Este modelo integrado reforça a complementaridade institucional. Mintzberg (1995), ao tratar da estrutura organizacional das instituições públicas, defende que a eficiência organizacional está em articular especializações distintas com objectivos comuns, numa cadeia de valor clara e colaborativa. Assim, o Ministério da Construção constrói bem porque é especialista em construir, e os outros ministérios garantem que se constrói o que realmente faz falta à população.
Evitar a dispersão técnica e os atrasos operacionais
É comum, em países onde cada ministério tenta executar as suas próprias obras, que surjam problemas sérios de capacidade técnica, má contratação, corrupção e atraso crónico na execução orçamental. Angola, ao optar pela centralização no Ministério da Construção, pode evitar este erro. Este ministério dispõe de quadros especializados, normas técnicas consolidadas, mecanismos de contratação padronizados e equipamentos próprios que o tornam mais eficaz na execução física.
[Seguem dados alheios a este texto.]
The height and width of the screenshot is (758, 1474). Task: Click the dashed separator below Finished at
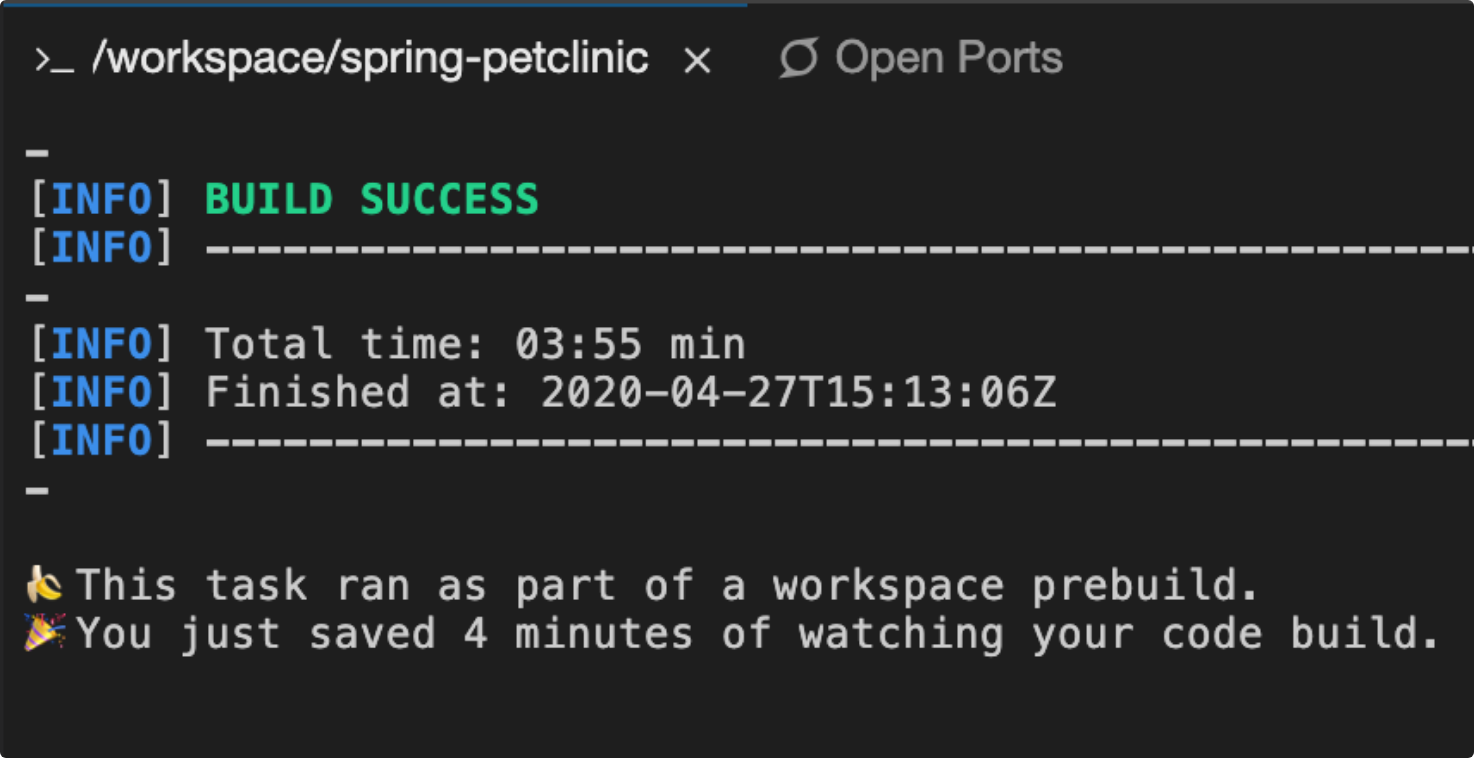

Além disso, um sistema nacional de obras públicas, centralizado e regulado, favorece a fiscalização pelos órgãos de controlo e pela sociedade civil. A lógica é simples: com menos pontos de execução, é mais fácil auditar, verificar e responsabilizar. A descentralização sem capacidade técnica adequada, como alerta Dambisa Moyo (2009), “pode criar um ambiente fértil para a ineficiência e captura de recursos”.
Uma proposta de modelo organizacional
A fim de garantir o equilíbrio entre a eficiência da construção e a adequação funcional das infraestruturas sociais, propõe-se o seguinte modelo institucional:
Ministério da Construção, Habitação e Urbanismo: responsável pela execução técnica das obras sociais (planeamento físico, contratação, fiscalização de engenharia e entrega física da infraestrutura).
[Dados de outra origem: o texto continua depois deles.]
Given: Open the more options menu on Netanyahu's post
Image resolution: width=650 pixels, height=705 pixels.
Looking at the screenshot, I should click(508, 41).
Ministérios da Educação e da Saúde: responsáveis pela definição das especificações funcionais, validação dos projectos, planeamento sectorial e fiscalização do uso e impacto da infraestrutura.
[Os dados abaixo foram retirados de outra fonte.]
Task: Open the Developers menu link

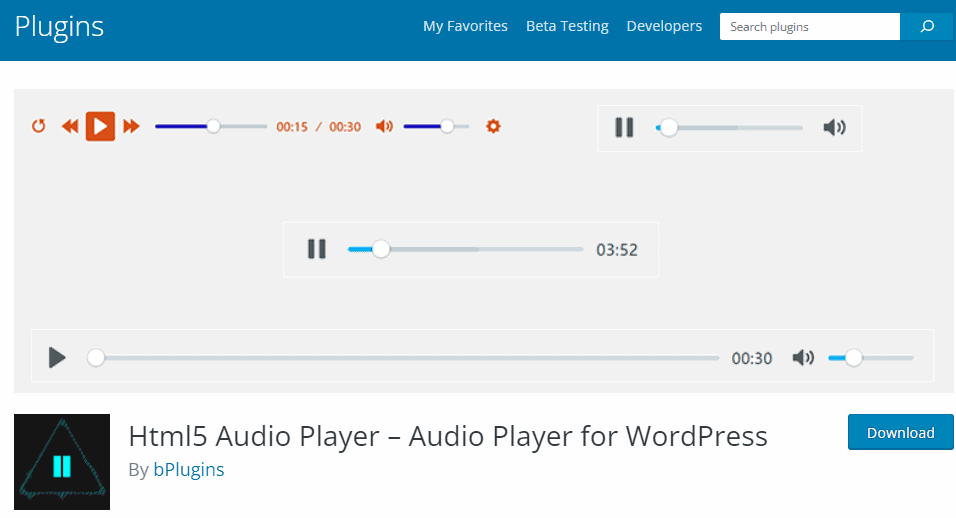Action: [x=664, y=26]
Unidade Interministerial de Infraestruturas Sociais: órgão técnico-consultivo que assegura a coordenação entre ministérios, padroniza critérios de qualidade e presta apoio às administrações locais.
Órgãos de controlo e sociedade civil: com acesso à informação orçamental, cronogramas e relatórios de execução para garantir a transparência e a responsabilização.
Conclusão: especializar para servir melhor
A lógica da eficiência pública exige que as competências sejam organizadas de forma racional. A construção de infraestruturas sociais não pode ser tratada apenas como um apêndice das políticas de saúde e educação, pois envolve engenharia complexa, gestão de empreitadas, controlo de materiais e prazos que nem sempre estão ao alcance dos ministérios sectoriais.
Por isso, defendo que o Ministério da Construção, Habitação e Urbanismo deve ser o executor principal das obras sociais em Angola, com os Ministérios da Educação e da Saúde a desempenhar o papel essencial de programadores, fiscalizadores e validadores técnicos e estratégicos. Este modelo já é aplicado com sucesso em diversos países e pode ajudar Angola a fazer mais, com mais qualidade e por menos custos.
A especialização é o caminho para a eficácia, e a coordenação entre sectores é a chave para o impacto social. É hora de organizarmos a casa para que a casa — seja uma escola ou um hospital — sirva verdadeiramente ao povo.